»»

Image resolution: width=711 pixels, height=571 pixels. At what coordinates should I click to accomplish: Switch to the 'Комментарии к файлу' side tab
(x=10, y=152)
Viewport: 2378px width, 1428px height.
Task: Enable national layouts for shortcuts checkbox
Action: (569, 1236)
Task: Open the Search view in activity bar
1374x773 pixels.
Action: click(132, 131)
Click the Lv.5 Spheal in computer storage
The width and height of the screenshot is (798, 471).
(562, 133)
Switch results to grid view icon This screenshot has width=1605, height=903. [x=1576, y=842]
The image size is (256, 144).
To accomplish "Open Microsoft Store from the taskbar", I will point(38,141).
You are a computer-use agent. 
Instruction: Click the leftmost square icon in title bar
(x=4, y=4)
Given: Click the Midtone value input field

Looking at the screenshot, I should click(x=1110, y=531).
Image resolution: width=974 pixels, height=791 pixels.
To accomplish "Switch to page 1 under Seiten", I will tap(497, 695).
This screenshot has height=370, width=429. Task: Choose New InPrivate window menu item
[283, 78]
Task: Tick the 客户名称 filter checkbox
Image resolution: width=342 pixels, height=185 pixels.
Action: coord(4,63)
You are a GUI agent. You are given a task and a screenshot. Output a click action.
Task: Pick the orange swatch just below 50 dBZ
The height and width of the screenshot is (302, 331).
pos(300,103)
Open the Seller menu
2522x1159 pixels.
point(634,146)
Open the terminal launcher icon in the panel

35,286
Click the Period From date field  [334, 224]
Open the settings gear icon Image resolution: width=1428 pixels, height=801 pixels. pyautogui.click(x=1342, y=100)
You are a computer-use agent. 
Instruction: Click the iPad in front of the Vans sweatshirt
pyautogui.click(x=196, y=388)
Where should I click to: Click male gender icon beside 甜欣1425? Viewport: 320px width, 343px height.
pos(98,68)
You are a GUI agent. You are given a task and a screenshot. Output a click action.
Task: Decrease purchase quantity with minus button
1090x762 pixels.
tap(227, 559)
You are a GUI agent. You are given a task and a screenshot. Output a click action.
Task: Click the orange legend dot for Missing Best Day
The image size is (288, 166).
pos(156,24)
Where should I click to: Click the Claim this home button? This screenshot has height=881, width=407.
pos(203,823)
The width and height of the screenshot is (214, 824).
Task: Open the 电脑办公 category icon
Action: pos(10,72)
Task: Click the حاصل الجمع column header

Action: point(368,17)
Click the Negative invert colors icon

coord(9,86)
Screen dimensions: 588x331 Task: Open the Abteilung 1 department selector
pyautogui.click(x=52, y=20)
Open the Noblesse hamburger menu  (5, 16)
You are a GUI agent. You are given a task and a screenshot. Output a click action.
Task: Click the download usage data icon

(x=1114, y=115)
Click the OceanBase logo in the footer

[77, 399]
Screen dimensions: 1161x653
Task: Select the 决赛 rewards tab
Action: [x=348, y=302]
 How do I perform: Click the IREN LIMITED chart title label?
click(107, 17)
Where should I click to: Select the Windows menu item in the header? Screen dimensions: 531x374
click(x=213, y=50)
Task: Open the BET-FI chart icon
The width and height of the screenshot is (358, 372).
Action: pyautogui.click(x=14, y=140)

««

WHAT IS BEING ASKED:
Can you lay out the stretch from the line containing "Task: Open the BET-FI chart icon" through the end of the lines as a two-column CSV with the header text,answer? Put each text with its answer on one row, wrap every field in quotes, and turn line breaks into spaces.

OUTPUT FOR THIS EXERCISE:
text,answer
"Task: Open the BET-FI chart icon The width and height of the screenshot is (358, 372).","Action: pyautogui.click(x=14, y=140)"